But tools only matter if they serve a purpose. The role of AI here is not to replace people, but to make them faster, sharper and more consistent.

Dealers who succeed will be the ones who utilise AI to free up their top talent for the conversations that truly matter. The ones who combine automation with human judgment and understand that experience is a product, not an afterthought.

In an AI-driven world, the biggest advantage remains an experienced and well-trained team. Technology creates efficiency, but people create loyalty. If frontline staff aren’t trained to use systems or empowered to resolve problems quickly, the entire investment falls flat. Product knowledge alone isn’t enough; staff need to understand the full customer journey and their role within it. Empathy, confidence and clarity matter as much as closing skills.

As more buyers begin their journey online, first impressions happen long before a showroom visit. Whether it’s an instant message or a finance enquiry, the tone, speed and helpfulness of a first reply often sets the tone for the entire relationship.

DATASET ENTRIES —
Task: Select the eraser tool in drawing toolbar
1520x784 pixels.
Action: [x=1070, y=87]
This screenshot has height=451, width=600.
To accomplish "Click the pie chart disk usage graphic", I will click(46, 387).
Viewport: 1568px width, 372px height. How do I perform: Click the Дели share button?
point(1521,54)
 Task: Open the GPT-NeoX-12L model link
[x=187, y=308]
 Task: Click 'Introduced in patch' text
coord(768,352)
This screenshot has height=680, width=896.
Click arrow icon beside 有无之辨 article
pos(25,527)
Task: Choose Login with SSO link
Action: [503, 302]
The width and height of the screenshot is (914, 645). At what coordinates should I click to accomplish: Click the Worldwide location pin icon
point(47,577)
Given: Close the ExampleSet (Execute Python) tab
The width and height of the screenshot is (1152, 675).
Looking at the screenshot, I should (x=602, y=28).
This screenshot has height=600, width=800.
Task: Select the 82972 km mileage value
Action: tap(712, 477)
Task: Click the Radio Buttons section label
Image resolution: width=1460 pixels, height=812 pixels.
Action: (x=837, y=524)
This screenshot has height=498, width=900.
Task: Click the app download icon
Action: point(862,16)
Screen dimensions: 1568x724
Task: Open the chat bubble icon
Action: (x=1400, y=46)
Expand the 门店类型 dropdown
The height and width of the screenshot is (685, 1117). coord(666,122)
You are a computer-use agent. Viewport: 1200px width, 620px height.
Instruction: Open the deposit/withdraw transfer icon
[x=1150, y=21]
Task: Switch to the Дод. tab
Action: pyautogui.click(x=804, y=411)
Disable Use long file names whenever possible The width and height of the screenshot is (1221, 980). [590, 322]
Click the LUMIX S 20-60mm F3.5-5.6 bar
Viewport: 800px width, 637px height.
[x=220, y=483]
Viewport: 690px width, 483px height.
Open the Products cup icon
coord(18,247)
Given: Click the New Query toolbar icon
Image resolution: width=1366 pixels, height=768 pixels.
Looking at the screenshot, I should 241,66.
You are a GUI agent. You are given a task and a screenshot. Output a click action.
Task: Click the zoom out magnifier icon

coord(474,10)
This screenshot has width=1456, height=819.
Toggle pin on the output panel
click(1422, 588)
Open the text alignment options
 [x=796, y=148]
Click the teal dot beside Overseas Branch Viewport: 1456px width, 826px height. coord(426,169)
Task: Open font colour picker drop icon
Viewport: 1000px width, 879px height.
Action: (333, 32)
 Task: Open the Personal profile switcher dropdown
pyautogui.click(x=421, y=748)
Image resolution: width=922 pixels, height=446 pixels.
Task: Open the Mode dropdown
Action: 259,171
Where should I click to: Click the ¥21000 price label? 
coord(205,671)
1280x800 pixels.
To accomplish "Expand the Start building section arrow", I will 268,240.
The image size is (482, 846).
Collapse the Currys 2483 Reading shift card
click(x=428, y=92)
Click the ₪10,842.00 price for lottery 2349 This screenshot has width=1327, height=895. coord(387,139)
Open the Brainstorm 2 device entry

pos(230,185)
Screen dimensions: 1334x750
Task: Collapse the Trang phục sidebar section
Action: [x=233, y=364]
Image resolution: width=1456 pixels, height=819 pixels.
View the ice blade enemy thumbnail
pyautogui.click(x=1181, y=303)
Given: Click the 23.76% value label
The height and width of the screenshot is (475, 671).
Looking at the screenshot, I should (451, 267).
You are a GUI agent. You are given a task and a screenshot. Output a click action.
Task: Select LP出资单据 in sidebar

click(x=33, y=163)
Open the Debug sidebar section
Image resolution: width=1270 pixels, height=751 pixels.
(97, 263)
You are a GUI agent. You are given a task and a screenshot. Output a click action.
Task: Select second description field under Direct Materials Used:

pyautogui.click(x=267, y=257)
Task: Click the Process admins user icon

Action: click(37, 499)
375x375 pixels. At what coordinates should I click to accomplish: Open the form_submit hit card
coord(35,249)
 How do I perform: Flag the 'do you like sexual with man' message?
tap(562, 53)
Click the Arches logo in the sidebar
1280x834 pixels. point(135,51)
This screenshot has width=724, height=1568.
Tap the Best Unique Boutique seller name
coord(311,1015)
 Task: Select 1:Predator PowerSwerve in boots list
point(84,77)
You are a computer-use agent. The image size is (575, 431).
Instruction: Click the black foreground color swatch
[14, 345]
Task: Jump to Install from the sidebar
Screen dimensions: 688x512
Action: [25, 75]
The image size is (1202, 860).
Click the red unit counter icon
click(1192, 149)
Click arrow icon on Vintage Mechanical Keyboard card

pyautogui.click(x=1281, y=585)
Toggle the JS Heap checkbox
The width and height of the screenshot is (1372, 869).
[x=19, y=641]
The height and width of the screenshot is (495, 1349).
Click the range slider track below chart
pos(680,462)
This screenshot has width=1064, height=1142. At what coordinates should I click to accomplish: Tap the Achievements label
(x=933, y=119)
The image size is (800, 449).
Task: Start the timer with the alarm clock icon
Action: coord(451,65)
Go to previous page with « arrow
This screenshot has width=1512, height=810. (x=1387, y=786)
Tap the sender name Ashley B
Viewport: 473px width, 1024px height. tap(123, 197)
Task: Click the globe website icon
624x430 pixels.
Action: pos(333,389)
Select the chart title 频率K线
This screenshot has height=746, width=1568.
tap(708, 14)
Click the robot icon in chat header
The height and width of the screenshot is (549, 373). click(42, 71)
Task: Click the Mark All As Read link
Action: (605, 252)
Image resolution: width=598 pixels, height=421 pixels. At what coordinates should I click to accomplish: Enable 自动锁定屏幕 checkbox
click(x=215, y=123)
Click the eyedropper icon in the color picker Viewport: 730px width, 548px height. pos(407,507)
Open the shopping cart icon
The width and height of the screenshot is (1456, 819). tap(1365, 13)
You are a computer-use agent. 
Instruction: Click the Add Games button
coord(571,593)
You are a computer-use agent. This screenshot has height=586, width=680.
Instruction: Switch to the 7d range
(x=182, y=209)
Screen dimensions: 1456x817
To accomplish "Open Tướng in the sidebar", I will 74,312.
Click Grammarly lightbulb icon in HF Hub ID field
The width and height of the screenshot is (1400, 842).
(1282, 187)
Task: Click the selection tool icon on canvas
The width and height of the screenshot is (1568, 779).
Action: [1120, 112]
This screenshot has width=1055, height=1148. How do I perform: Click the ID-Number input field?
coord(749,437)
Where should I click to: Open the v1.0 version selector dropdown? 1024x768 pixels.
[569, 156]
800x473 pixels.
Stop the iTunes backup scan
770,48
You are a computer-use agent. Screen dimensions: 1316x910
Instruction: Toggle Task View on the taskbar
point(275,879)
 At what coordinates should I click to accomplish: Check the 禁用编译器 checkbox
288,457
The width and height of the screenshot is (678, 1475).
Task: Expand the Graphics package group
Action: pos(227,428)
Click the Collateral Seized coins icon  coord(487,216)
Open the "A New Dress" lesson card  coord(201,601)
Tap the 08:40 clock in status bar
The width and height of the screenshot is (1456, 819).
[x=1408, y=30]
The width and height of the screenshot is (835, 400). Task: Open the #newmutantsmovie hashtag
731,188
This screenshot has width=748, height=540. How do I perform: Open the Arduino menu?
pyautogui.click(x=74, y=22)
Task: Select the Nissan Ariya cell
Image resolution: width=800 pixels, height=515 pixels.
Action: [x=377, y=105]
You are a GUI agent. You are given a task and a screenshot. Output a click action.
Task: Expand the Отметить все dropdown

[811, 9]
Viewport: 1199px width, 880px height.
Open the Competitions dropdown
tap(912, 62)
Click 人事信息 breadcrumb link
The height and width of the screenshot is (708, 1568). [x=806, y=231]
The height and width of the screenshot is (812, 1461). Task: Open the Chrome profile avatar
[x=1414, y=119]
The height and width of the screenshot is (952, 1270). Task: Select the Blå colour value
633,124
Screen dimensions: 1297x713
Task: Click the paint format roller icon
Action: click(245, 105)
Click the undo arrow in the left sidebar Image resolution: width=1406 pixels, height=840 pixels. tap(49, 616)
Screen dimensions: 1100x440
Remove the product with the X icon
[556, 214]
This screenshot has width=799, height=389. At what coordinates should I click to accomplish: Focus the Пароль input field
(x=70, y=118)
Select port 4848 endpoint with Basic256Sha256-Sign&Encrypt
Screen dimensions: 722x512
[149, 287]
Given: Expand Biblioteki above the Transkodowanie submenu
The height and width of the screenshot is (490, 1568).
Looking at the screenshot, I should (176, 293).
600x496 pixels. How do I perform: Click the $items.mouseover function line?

WHAT IS BEING ASKED — Extend the passage above on AI and dealership teams past its final sentence, keeping its voice and line of argument.

RESPONSE TO THE EXERCISE —
And the numbers back it up. According to management consultants at Bain, a 5% increase in customer retention can drive a 25% boost in profit, making loyalty one of the highest-impact investments a retailer can make. While Experian estimates that around 65% of dealership revenue comes from repeat customers.

That’s not a coincidence; it’s the result of consistent service and proactive engagement.

A good customer experience drives revenue and builds resilience. In the automotive industry, brand loyalty averages around 50 to 52%, but only holds when expectations are met. Even luxury brands struggle to retain customers if their service falls short of expectations. Great service earns advocacy, creating a virtuous cycle of growth through word-of-mouth and trust.

As interest rates begin to soften, the cost of holding stock will fall, freeing up capital for investment in customer service technology and training. The focus should be on CRM upgrades, staff development, integrated messaging systems and intelligent automation. Not because they’re trends, but because they reduce churn, increase conversions and protect profit margins.

In a market where pricing and product are increasingly transparent, experience is the only true advantage. What separates the best dealers from the rest isn’t the inventory; it’s the way they treat people.

The strongest dealers over the next decade won’t be the loudest or the biggest. They’ll be the most responsive, the most joined-up, and the most trusted.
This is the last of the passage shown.